Justement : par ailleurs, j'ai écrit une pièce qui s'appelle Loin, dans laquelle il n'y a pas un mot. Pourtant je la considère comme très politique aussi. Cinq danseuses arrivent au loin, à 500 mètres, et cheminent petit à petit jusqu’à arriver tout près du public. Elles sont accompagnées par une chanteuse lyrique. Mon idée, c'était "d’imposer" au public cette attente, d’accepter qu’on ne voie pas très bien au début, de voir émerger leurs silhouettes, puis le dessin de leurs visages, jusqu'à leur souffle, le bruit des étoffes. C'est une pièce très contemplative.

On en arrive aujourd'hui à une telle accélération, tout le temps rivé sur son téléphone intelligent, à en vouloir toujours plus et plus vite, que je voulais défendre une autre occupation de l'espace et du temps.

________________________________________

● CONSIGNE
Pour chacune des affirmations suivantes, dites si elle concorde avec le passage choisi : répondez par oui ou par non et citez les mots exacts du passage qui tranchent. (a) Dans la pièce Loin, personne ne prononce un seul mot. (b) Six danseuses participent à la pièce. (c) Les danseuses sont accompagnées par un pianiste.

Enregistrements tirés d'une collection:

________________________________________

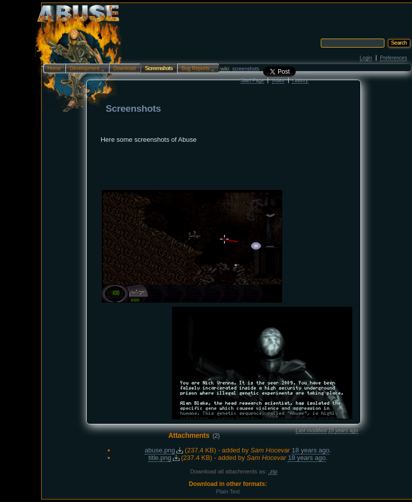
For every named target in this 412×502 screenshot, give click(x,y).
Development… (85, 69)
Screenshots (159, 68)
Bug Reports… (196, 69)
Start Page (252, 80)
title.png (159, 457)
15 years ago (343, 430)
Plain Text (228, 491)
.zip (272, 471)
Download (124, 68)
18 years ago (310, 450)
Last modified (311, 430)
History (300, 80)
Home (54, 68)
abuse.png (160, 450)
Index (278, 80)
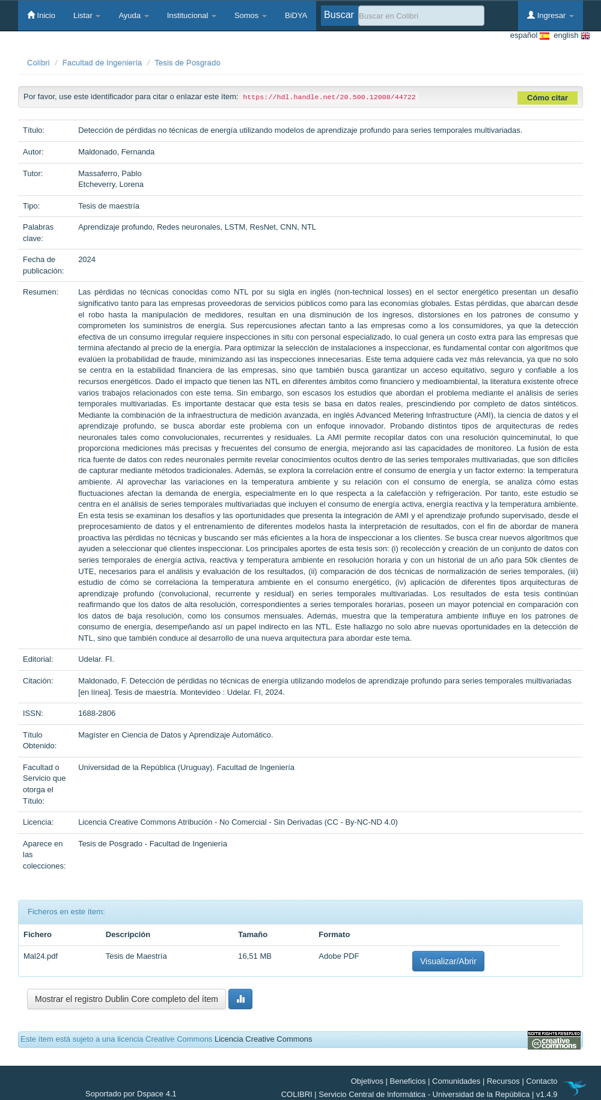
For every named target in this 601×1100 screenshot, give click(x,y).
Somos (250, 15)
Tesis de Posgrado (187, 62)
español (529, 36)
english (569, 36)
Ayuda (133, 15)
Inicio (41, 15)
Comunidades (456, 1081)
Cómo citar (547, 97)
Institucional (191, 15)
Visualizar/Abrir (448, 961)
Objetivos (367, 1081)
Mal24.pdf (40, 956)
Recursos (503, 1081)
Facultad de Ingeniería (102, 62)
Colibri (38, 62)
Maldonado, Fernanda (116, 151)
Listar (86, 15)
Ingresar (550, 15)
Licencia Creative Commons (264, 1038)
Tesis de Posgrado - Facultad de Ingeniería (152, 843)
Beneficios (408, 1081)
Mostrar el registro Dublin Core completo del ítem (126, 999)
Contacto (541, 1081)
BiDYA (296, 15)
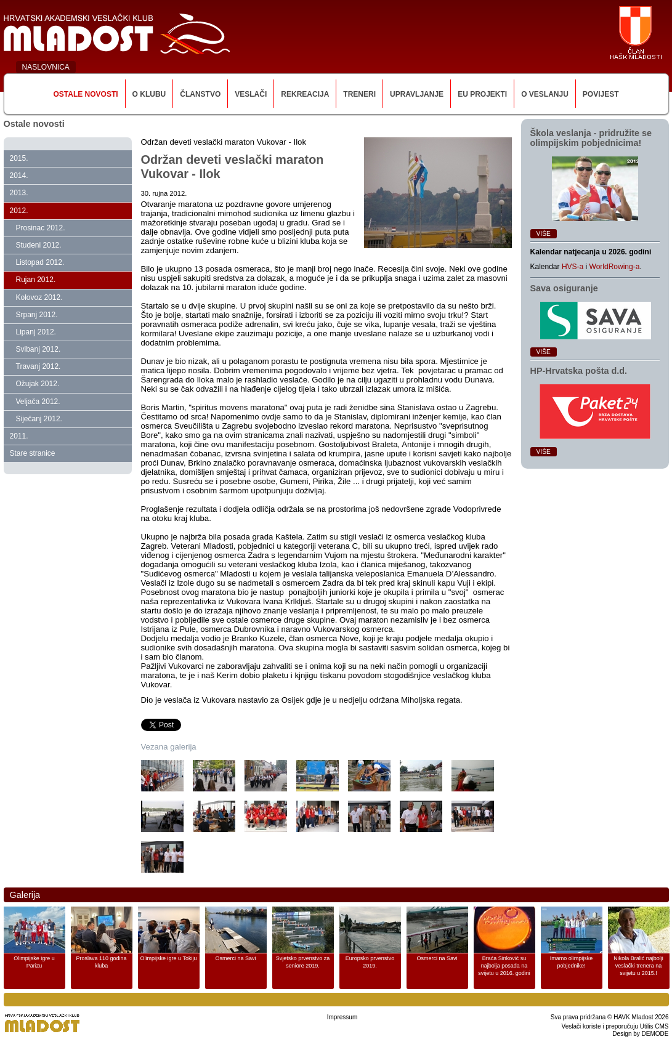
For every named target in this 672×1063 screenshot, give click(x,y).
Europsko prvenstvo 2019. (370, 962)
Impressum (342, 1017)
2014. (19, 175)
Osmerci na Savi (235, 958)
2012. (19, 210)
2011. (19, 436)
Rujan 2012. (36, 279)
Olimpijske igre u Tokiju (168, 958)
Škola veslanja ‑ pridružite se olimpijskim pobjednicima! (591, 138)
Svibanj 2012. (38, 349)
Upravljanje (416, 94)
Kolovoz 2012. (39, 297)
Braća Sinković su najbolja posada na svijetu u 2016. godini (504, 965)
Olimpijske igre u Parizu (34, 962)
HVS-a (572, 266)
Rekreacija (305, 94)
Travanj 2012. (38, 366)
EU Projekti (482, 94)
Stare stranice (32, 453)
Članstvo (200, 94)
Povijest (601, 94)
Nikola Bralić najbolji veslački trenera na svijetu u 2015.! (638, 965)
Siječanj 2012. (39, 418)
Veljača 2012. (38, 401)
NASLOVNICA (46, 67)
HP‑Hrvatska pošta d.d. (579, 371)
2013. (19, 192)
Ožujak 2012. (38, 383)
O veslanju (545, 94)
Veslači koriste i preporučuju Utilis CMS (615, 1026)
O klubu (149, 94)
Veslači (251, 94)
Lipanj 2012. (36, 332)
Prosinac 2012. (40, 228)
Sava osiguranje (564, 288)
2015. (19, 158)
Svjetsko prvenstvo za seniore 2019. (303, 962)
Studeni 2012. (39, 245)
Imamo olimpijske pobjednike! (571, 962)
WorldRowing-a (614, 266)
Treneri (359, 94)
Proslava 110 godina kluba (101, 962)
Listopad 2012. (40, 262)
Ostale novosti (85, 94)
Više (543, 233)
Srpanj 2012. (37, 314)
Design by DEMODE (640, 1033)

________________________________________

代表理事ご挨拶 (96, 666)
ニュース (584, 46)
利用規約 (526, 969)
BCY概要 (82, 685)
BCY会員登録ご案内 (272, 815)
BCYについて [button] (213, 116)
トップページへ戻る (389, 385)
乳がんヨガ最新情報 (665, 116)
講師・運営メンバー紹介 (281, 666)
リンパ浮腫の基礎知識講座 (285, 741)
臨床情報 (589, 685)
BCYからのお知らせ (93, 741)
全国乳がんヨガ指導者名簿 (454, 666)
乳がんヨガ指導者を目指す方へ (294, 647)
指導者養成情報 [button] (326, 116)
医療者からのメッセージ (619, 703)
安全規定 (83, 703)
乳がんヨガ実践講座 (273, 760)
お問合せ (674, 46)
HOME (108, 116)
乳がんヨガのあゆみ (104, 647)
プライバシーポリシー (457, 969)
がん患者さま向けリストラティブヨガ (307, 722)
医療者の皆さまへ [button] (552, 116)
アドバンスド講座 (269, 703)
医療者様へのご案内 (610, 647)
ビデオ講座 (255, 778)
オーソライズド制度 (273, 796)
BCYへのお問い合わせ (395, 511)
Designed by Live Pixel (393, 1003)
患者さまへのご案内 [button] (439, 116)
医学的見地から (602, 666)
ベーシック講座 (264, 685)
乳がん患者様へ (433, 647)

________________________________________

● RÉPONSE
(a) Oui : « dans laquelle il n'y a pas un mot ».
(b) Non : « Cinq danseuses arrivent au loin ».
(c) Non : « Elles sont accompagnées par une chanteuse lyrique ».